- Opening Delimiter -

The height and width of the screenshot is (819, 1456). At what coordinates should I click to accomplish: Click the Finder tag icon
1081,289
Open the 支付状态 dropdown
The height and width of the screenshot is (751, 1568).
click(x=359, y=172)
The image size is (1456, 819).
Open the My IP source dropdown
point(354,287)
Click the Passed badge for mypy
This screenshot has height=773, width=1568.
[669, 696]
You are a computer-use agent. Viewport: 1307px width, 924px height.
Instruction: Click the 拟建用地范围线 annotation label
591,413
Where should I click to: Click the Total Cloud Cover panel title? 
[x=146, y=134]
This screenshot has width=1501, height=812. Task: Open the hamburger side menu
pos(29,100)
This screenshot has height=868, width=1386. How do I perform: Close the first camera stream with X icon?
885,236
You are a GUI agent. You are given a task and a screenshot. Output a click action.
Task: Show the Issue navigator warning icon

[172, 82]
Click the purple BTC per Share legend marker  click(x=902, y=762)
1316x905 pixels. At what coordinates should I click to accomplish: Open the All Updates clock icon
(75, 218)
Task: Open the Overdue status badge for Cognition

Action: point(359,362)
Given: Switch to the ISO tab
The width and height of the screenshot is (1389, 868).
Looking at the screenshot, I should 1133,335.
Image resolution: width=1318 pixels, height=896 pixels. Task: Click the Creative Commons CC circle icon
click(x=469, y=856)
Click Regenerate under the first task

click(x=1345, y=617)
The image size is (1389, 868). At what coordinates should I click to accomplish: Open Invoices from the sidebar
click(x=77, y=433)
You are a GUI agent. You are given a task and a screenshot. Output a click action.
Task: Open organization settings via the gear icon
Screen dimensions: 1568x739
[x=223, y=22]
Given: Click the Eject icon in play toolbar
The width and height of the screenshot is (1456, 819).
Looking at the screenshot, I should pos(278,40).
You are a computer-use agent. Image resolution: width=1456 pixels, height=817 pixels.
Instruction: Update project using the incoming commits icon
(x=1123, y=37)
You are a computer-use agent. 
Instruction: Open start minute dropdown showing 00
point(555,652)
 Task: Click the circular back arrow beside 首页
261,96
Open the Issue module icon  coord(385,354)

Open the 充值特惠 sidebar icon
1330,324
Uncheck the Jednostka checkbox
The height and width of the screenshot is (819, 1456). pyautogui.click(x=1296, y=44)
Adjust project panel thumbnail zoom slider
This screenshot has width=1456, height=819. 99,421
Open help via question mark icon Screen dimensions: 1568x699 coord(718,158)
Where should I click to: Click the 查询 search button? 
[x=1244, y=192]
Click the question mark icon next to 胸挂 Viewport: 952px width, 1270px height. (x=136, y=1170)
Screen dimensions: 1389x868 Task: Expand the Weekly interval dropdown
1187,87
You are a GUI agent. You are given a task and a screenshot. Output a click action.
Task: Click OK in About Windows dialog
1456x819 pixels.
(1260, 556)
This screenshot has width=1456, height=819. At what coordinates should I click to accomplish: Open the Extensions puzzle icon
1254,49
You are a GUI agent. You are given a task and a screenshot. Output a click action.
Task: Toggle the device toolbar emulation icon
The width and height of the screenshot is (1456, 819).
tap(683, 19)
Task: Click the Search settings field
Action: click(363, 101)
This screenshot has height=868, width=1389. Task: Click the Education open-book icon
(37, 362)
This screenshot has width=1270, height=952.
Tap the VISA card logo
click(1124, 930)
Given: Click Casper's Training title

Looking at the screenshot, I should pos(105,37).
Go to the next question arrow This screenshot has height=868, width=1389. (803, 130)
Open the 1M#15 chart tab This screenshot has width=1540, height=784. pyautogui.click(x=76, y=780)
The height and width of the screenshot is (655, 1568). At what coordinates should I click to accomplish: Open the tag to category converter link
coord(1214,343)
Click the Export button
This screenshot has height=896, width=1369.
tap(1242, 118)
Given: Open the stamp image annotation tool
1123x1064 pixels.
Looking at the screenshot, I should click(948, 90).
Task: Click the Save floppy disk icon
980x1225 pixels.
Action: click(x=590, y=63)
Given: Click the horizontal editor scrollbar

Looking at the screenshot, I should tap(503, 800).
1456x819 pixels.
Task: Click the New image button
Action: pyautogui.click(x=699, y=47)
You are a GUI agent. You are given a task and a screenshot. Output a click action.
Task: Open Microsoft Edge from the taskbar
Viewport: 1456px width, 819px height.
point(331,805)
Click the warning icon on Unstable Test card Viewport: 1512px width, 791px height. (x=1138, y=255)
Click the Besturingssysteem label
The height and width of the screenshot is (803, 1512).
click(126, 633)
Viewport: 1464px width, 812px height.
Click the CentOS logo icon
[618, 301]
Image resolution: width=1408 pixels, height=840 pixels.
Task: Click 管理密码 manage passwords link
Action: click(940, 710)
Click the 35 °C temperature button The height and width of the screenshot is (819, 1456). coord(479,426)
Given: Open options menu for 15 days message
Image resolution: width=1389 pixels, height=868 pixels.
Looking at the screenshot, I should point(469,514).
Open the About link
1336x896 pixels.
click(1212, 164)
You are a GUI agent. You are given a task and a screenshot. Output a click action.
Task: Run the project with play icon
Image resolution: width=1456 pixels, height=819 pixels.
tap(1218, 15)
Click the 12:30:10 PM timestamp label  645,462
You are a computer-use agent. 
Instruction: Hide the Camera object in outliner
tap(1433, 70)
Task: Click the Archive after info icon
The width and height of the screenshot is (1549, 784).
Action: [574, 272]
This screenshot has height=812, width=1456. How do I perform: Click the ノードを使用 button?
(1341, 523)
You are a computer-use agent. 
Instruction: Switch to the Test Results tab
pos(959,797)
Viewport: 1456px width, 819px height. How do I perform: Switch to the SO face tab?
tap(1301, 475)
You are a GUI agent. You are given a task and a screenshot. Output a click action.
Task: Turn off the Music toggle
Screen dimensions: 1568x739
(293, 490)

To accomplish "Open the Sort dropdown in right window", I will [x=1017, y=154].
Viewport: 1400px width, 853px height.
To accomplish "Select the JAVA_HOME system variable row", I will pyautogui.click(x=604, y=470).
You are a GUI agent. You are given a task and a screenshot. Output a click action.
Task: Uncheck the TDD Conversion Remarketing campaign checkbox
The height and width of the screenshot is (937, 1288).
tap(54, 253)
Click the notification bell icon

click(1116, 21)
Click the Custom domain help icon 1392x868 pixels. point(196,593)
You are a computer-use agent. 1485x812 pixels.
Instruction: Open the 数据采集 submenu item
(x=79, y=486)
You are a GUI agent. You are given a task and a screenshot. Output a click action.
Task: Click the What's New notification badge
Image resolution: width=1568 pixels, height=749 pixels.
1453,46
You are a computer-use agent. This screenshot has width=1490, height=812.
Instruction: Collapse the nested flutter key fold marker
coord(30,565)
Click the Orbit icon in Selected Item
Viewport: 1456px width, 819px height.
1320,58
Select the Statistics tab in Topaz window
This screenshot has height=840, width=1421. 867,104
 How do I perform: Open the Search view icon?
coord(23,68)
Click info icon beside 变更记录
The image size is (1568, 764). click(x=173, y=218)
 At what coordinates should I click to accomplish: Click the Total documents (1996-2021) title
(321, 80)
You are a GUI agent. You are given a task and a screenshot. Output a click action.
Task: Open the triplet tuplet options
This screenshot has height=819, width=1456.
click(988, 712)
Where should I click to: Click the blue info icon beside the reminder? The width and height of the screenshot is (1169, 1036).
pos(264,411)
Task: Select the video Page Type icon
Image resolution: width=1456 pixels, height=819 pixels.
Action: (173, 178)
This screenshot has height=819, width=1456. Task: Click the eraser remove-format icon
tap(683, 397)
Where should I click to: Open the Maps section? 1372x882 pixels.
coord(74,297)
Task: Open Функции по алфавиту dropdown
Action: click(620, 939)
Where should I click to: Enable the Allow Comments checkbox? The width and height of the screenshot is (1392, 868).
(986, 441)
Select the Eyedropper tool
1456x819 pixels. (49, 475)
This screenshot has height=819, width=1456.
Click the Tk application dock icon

- Closing Delimiter -

*EXERCISE BRIEF:* Of the lines above, copy each one that contains the word "toolbar".

*RESPONSE BOX:*
Given: Click the Eject icon in play toolbar
Task: Toggle the device toolbar emulation icon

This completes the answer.